Beneath the physical rehabilitation, however, there is another reality. Men, out of work, often wounded physically or emotionally, waste hours in dingy coffee shops. Many of the young gather in the lines for visas outside foreign embassies. At night they meet in jammed, smoky clubs like Fis or The Stage where they can buy marijuana, Ecstasy, and heroin. An army of war invalids lies trapped indoors. Most of them lack proper medical attention, and many spend their days alone in rooms, tended by elderly parents.
“My son is inside,” said an angry seventy-year-old man, who would not give his name, as he stood outside his small house fitting new aluminum drainpipes to the roof. “He can’t get up. Every night my wife has to go in and turn him over so he can go to the bathroom.”
Thousands in the city, where half of the work force is jobless, live in apartments that belong to someone else, someone who lives across the ethnic gulf, still a universe away in this partitioned country.
Muslims now account for more than 90 percent of the population in this city of 3 50,000 and with the widespread uprooting of people during and after the war, only 20 percent of the city’s residents are natives of the city. The siege and the drastic changes that followed it have left behind exhaustion and bewilderment that makes routine life daunting.
“I will never again be able to live such a strong, horrible, and wonderful life,” said Boba Lizdek, thirty-two, a book translator. Lizdek, a Serb who stayed in Sarajevo through the war, said that since then she had lost her focus and purpose. “It is as if I see life through pieces of a mirror that lies in fragments,” she said.
The suburb of Dobrinja, built as the athletes’ village for the 1984 Winter Olympics, was on the front line during the war. Sections of the town are in ruins, the walls and roofs gone, the bricks and cement chewed up by shell and bullet holes. Crude grave markers poke up at odd angles from tiny, overgrown parks and lonely patches of ground.
The renovated buildings, often next to the ruins, gleam with spotless white plaster and terra-cotta tiled roofs. The balconies hold boxes of carnations. The streets are quiet.
Murdija Badzić, fifty-one, lived in a small apartment that she and her husband rebuilt for $ 10,000. It was clean, with new carpets, a semicircular blue sofa in the living room, and freshly painted walls.
In June 1992, Serbian troops occupied the Dobrinja area.

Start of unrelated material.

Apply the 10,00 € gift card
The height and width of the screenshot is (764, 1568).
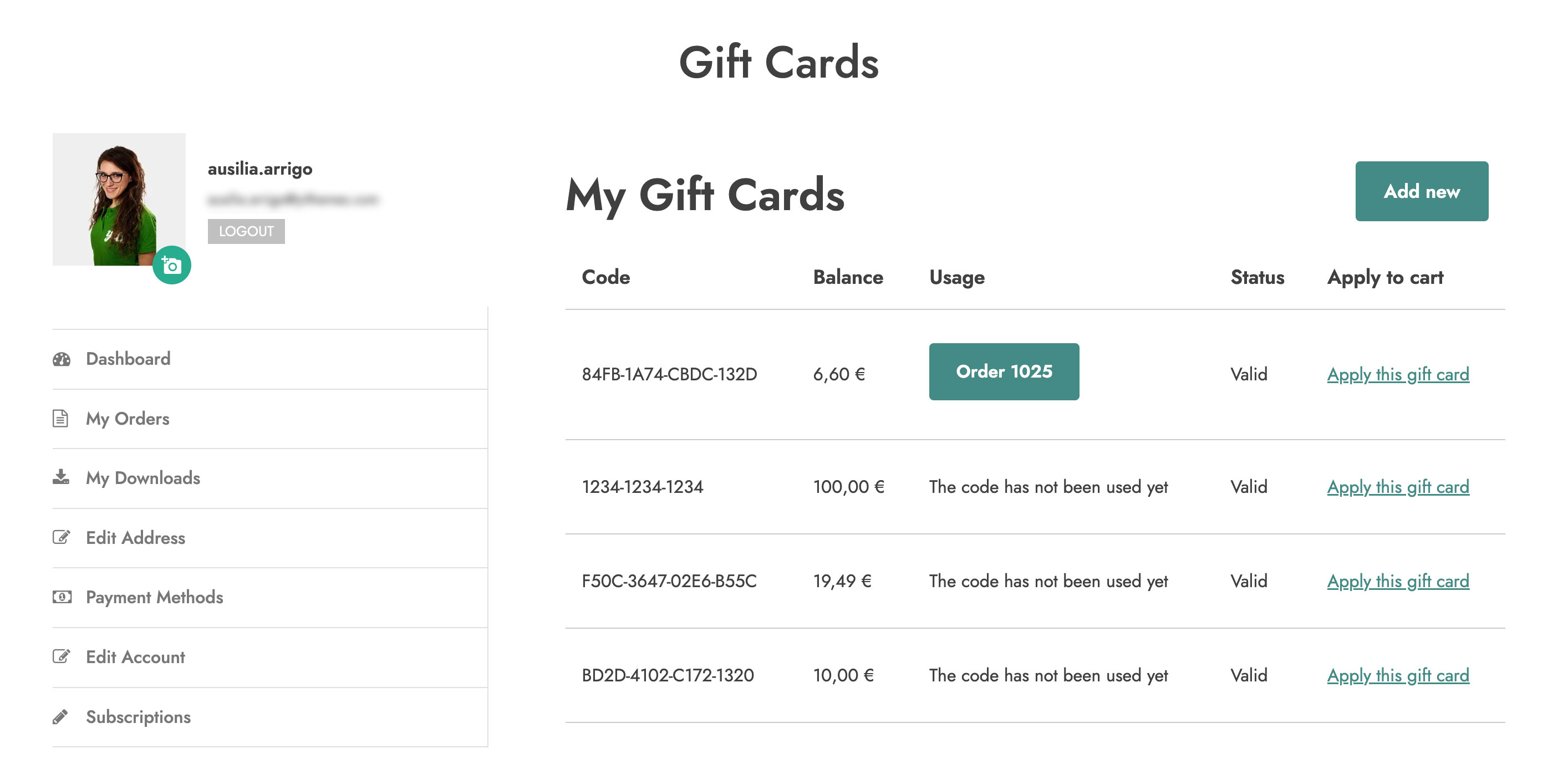1398,675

Badzić was herded barefoot along with her children to a prison camp, where they were held for two weeks.
The family stayed away for four years out of fear, she said, and when she returned in 1996, all the mementos of her life, her photos, the children’s favorite toys, the wedding gifts, and the collection of trinkets that remind couples of the passage of time together, had vanished.
The two-room apartment held nothing of the old life. The only photo on the wall was of her eldest son, Husein, a soldier killed in the war. She and her husband lived with their remaining two sons. The young men, unemployed since the end of the war, had applied to emigrate to the United States. When Badzić spoke of the war, her youngest son, Aladin, twenty-four, abruptly left the room.
“Forgive him,” she said. “He cannot talk about the war. He cannot hear about it.”